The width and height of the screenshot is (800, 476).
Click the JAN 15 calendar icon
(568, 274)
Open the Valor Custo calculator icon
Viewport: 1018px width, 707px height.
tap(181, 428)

◆ ◆ ◆ ◆ ◆

Each of the entries must be written out again exactly.

The width and height of the screenshot is (800, 476).
Click the JAN 15 calendar icon
(568, 274)
Open the Valor Custo calculator icon
Viewport: 1018px width, 707px height.
tap(181, 428)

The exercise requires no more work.